Noi l’abbiamo scoperta in un piccolo film francese che si chiama Voir du Pays in cui interpreta una soldatessa butch che si ritrova in un resort per depressurizzare dopo una missione in guerra ma non riesce a elaborare un trauma legato all’ambiente militare e a relazionarsi correttamente, in particolare, con una collega: lei è bravissima, il film ignorato.

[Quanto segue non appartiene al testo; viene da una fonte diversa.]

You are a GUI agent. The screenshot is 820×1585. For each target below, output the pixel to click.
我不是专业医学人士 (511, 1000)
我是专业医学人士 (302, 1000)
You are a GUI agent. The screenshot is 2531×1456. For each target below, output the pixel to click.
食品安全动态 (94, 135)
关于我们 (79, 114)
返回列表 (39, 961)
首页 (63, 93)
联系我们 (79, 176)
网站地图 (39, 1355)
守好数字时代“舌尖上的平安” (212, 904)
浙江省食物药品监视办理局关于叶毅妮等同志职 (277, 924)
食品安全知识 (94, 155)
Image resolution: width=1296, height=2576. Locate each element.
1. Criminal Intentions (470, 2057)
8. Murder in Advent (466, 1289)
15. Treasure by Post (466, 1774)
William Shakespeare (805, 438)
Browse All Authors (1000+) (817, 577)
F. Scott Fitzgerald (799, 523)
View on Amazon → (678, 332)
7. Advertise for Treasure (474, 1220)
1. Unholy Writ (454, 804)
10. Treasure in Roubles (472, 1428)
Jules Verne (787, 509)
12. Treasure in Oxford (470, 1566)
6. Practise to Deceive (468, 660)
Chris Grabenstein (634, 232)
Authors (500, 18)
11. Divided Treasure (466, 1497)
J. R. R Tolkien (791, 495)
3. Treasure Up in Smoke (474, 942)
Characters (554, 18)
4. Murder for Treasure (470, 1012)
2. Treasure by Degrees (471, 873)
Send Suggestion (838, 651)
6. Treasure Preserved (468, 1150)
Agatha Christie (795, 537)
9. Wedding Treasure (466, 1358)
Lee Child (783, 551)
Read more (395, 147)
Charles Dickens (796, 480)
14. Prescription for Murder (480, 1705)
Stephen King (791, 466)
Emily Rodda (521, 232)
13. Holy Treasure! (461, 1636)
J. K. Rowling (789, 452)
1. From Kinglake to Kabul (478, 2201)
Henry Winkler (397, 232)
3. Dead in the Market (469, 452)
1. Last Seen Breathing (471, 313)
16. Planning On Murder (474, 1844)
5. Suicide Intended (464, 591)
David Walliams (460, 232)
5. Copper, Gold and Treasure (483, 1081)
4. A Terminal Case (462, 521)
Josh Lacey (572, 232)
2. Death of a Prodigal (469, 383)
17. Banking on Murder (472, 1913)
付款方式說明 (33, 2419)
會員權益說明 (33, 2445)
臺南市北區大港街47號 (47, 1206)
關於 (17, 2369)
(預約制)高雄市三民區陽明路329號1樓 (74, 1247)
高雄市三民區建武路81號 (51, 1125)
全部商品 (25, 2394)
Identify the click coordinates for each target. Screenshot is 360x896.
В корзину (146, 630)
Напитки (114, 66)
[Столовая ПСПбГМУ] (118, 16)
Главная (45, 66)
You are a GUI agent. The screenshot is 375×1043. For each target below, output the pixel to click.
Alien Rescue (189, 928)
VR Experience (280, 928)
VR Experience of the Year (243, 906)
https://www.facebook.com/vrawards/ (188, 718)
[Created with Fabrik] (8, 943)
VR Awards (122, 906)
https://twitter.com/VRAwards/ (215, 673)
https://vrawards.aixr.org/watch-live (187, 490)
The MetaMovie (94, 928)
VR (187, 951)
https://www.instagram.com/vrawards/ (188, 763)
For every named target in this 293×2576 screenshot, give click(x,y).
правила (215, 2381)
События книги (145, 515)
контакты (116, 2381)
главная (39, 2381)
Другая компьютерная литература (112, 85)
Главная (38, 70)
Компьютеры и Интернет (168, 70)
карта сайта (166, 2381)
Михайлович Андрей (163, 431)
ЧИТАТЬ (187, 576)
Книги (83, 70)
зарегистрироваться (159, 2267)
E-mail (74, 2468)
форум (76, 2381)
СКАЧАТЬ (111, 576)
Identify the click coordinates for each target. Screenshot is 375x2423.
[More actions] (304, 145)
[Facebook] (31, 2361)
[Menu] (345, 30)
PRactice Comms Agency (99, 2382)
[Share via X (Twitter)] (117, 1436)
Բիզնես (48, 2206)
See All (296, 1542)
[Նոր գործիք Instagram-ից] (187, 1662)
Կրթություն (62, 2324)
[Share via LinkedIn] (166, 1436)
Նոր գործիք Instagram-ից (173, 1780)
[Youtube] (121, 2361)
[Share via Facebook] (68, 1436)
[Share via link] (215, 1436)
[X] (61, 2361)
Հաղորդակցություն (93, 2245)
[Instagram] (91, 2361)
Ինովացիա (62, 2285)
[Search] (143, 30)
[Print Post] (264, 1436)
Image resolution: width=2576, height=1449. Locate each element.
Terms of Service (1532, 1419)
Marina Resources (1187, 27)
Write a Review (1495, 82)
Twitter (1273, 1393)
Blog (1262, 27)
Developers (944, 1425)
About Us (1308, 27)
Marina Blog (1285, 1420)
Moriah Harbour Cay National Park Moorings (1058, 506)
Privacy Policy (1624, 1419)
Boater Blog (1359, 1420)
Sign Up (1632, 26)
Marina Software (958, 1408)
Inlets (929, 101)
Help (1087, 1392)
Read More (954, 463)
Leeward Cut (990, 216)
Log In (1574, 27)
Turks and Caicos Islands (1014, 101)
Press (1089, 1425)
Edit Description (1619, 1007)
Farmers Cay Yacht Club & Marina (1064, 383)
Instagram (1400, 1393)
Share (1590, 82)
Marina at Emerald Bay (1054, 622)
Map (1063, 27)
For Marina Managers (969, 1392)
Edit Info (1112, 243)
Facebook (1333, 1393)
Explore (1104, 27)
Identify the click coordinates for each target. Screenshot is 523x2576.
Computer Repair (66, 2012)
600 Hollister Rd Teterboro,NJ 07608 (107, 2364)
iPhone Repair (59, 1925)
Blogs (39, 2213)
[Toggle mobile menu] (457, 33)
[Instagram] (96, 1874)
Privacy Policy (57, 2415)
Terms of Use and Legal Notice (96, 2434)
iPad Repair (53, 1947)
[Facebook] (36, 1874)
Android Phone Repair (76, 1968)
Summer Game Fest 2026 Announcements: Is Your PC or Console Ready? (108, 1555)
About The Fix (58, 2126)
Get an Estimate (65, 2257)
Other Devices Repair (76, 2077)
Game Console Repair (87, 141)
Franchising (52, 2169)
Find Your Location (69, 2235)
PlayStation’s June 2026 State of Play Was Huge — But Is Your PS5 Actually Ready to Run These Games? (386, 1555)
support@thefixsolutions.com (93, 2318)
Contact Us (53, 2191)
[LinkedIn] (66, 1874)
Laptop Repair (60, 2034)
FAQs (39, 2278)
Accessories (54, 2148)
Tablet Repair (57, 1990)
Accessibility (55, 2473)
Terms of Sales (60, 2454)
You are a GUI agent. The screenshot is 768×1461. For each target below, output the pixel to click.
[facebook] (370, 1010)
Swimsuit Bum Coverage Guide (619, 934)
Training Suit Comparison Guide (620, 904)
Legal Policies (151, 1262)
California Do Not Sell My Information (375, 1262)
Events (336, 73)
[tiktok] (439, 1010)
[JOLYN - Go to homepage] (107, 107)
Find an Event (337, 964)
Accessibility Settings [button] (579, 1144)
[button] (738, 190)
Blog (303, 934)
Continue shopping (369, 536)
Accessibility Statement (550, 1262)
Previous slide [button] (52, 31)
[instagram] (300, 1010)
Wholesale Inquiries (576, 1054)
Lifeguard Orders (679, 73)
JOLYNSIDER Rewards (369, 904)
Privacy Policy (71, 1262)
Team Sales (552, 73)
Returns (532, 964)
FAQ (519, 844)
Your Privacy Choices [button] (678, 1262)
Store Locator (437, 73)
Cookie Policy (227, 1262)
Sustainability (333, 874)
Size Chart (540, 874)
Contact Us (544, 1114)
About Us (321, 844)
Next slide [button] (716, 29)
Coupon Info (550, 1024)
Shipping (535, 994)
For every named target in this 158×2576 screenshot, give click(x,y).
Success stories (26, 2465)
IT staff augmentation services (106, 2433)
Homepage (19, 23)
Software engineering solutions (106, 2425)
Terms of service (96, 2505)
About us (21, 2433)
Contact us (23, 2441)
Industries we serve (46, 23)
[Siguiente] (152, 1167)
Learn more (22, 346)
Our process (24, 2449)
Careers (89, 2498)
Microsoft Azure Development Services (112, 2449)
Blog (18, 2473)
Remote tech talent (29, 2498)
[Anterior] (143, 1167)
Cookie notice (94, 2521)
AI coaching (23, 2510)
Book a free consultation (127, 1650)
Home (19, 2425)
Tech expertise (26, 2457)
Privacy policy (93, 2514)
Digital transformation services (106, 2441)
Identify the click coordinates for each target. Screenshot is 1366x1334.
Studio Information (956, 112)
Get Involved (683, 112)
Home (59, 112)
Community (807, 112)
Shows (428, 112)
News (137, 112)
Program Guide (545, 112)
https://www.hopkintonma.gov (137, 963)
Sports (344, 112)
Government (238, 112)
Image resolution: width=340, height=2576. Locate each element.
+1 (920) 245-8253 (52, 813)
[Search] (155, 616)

Adesso Soko è in sala protagonista di un biopic ben fatto e appassionato, Io danzerò di Stephanie Di Giusto, distribuito da I Wonder Pictures. È la storia di una ballerina francese omosessuale, Marie-Louise Fuller detta Loïe, adorata dai fratelli Lumière, da Rodin e Toulouse-Lautrec. Loïe si esibiva con coperte e nastri lunghissimi di seta, inventando balli e coreografie affascinanti attraverso l’ipnotica e celebre ‘serpentine dance’. L’incontro con Isadora Duncan le cambierà la vita (Lily-Rose Depp, figlia di Johnny Depp, è brava ma ha volto ed espressione troppo ‘contemporanee’ per essere credibile). una scena in particolare, che non vi riveliamo, dimostrerebbe un’intimità anche fisica tra le due artiste.
Soko fa parlare di sé soprattutto per una storia d’amore con Kristen Stewart durata però pochi mesi e rilanciata da dichiarazioni d’amore e foto romantiche su Instagram. Lei però è fluida: “L’amore non ha sesso” ha dichiarato a Vanity Fair.
“Loïe Fuller era omosessuale ma ci tenevo a non renderlo il tema principale del film – spiega la regista -. Louis D’Orsay è un personaggio commovente, una sorta di vittima sacrificale. L’ho un po’ ‘tradita’: il mio primo tradimento è stato darle un padre francese: essendo sicura fin dall’inizio di volere Soko nella parte di Loïe, ho pensato che fosse assurdo farle fingere un accento americano, perciò suo padre è diventato un cercatore d’oro, uno dei pionieri francesi che andarono a cercare fortuna in Nevada.
Mi piaceva anche l’idea che Loïe lasciasse gli Stati Uniti per fuggire da una situazione violenta, per cui ho peggiorato la relazione tra lei e la madre, trasformando quest’ultima in un membro del Mothers, un movimento proibizionista che risulta essere anche il primo movimento femminista in America.
Inoltre, mi sono presa la libertà di inventare il personaggio di Louis Dorsay, interpretato da Gaspar Ulliel (Yves Saint Laurent nell’omonimo biopic di Gaspard Ulliel, n.d.r.), per compensare la preponderanza di personaggi femminili”.